来自某一数据源的条目:
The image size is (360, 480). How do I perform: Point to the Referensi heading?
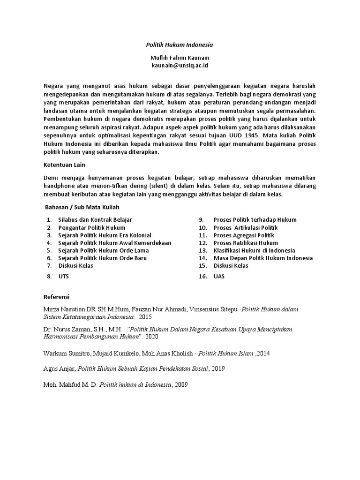click(x=56, y=297)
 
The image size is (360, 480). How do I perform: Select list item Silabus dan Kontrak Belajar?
click(x=95, y=219)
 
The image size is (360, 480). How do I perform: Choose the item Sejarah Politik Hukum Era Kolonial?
click(x=105, y=235)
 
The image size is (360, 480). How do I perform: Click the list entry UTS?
click(x=63, y=277)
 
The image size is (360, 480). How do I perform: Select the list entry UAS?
click(x=219, y=277)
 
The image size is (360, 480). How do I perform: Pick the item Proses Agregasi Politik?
click(x=244, y=235)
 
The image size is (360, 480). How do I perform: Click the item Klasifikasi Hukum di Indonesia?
click(x=254, y=250)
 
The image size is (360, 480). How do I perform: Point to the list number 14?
click(x=202, y=258)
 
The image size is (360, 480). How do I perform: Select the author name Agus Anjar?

任务说明: 能否把上面的全部数据逐行原样照抄一遍，只略去其中的图片？

完整回答:
The image size is (360, 480). How do I perform: Point to the Referensi heading?
click(x=56, y=297)
 
The image size is (360, 480). How do I perform: Select list item Silabus dan Kontrak Belajar?
click(x=95, y=219)
 
The image size is (360, 480). How do I perform: Choose the item Sejarah Politik Hukum Era Kolonial?
click(x=105, y=235)
 
The image size is (360, 480). How do I perform: Click the list entry UTS?
click(x=63, y=277)
 
The image size is (360, 480). How do I perform: Select the list entry UAS?
click(x=219, y=277)
 
The image size is (360, 480). How do I perform: Pick the item Proses Agregasi Politik?
click(x=244, y=235)
 
The image size is (360, 480). How do I perform: Click the item Klasifikasi Hukum di Indonesia?
click(x=254, y=250)
 
The image size is (360, 480). How do I perform: Point to the list number 14?
click(x=202, y=258)
 
The image size is (360, 480). How do I perform: Select the author name Agus Anjar?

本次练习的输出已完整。